━━━ Reading passage

The largest kitten litter on record was produced by a Burmese/Siamese cat in 1970. There were 19 kittens, however 4 of them were stillborn.

(“Strange but True Cats”; Cliff Road Books)


DVD Reviews

Extraordinary Measures (CBS-Sony)

If Depression is your bag, you do not want to miss this true story. It is obvious from ‘Scene I’ that all will be resolved and the happy ending lies just around the corner (after almost two solid hours of Harrison Ford and Brendan Fraser, giving two of the most frustrating performances of their careers). In my opinion, Fraser had one of the most promising dramatic actor’s careers in Hollywood, but somewhere along the way, he deserted drama for comedy (if any of you thought any of the Mummy films were funny-or even a tenth as spooky as the original Universal series starring Lon Chaney, Jr.) and then there was that obscenity “Something of the Mounties”! But finally, someone offered him the role as the father of two children with an incurable disease called "Pompe" (pronounced like city destroyed by Mt. Vesuvius). The complicated disease affects the child’s breathing, and causes the heart to grow too large too soon (something about the wrong chromosomes—all too complex for my poor brain to digest) but the maximum life expectancy was 8 years. John Crowley (Fraser), who works for a medical research firm, and his long-suffering wife (Keri Russell) have three children; Megan (the eldest) celebrates her eighth birthday early in the film.
Crowley has followed the research of Dr. Robert Stonehill (Ford) who has been working on creating a new enzyme that would cure the disease so Crowley travels to Nebraska where he confronts the scientist and offers to start a foundation to finance Stonehill’s research.

Now, this is when the acting gets out of hand (for me, anyway). Harrison Ford is still playing Indiana Jones (in effect) and treats the rest of the immediate world as if they were all peasants. Poor Fraser has to try to keep him from alienating the rest of the research world and turning allies and business partners into adversaries. Really, I got awfully uncomfortable watching some of this, and when the “Cure” finally is produced, it is all too predictable and “Pat”. (*)


The City of Your Final Destination (Screen Media Films)

These films are as different as Day and Night! For me, Merchant and Ivory productions were the highlights of the 1980’s and ‘90s’ but lost most of their luster after that. Now, James Ivory (I rather infer that his partner is no longer with us, even though his name is still listed first). Who could ever forget those enchanting British period gems: “Room with a View”, “Maurice”, Howard’s End”, etc.

━━━━━━
━━━ Data

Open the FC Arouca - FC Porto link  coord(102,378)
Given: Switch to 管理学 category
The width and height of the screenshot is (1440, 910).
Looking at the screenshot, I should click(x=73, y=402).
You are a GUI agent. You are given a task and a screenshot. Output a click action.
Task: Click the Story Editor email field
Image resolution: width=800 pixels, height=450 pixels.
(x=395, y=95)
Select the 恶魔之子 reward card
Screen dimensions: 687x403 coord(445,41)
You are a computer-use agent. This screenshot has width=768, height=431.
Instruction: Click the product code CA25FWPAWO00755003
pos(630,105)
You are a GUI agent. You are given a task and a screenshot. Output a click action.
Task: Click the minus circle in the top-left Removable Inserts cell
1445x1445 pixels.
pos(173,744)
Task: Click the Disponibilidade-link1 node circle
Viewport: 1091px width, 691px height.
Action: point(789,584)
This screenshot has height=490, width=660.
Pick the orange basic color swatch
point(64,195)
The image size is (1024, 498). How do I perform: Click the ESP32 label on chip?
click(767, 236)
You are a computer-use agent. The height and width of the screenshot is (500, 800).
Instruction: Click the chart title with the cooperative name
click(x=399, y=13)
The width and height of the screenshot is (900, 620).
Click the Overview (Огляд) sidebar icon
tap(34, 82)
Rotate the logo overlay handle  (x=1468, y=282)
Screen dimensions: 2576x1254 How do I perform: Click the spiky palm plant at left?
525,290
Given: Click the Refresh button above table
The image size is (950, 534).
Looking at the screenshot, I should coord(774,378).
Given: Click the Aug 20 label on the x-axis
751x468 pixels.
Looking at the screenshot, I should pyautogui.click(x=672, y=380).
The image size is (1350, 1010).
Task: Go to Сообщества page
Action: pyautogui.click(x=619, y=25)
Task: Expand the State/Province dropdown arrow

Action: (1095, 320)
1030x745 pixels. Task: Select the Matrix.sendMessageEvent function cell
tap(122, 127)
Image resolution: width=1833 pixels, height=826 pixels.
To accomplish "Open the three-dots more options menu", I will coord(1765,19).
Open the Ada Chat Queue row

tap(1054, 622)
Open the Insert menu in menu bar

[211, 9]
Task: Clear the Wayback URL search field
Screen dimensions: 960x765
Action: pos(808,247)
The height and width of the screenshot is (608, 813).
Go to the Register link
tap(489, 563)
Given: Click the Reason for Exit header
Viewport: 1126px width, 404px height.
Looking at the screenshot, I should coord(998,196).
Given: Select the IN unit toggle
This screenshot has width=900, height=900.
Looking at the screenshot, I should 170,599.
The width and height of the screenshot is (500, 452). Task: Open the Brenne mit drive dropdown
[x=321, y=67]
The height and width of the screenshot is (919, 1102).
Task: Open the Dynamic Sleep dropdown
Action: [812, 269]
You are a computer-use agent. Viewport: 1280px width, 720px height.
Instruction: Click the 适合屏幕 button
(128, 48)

━━━━━━

## Problems to solve
A – In the DVD reviews, which actor plays Dr. Robert Stonehill in Extraordinary Measures?
B – Carry on the DVD reviews from their last sentence, continuing the write-up of The City of Your Final Destination.

## Outputs for the tasks
A – Harrison Ford

B –
For this film, however, Ivory chose Uruguay as its setting (or rather, Peter Cameron, the book’s author did). The complicated story is about a brilliant young academic (Omar Merwally) travels to South America in hopes of convincing a trio of literary heirs to grant him permission to write an authorized biography of famous deceased author Jules Gund. When Omar (whose name actually is Omar) arrives unannounced in the lush and exotic landscape of modern Uruguay, to woo Guld’s family, he finds the late author’s brother, Adam (Anthony Hopkins) proud and unrelenting widow, Caroline (Laura Linney) and shy, sweet and lovely Arden, who had been the author’s mistress (Charlotte Gainsborough) living together on Gund’s family estate Ocho Rios, cut off from the world and guarding a secret history.

Urged on by girlfriend, Deidre* (Alexandra Maria Lara) Omar begins to unravel the web of romance, betrayals, and heartbreak that lies over the lush setting. As he struggles to gain the trust of the heirs, Omar becomes seduced by the world of Ocho Rios and its inhabitants.

For me, this was the highlight of the past six months, at least. Hopkins has long been a special actor for me. Linney has been on my “favorites” list, too. She is always believable, as well as having classic beauty. I love stories with beautiful locales that I have never seen before; and for many other reasons, this is simply a magnificent movie experience. (****)


*I have never liked any character in any story I have read or seen in films. I remember how much I disliked Diedre in “All Creatures Great and Small”, and the obnoxious young vet who had just joined Herriot and Siegfred (or was it Tristan?) This particular control freak (which they always seem to be) really got my goat!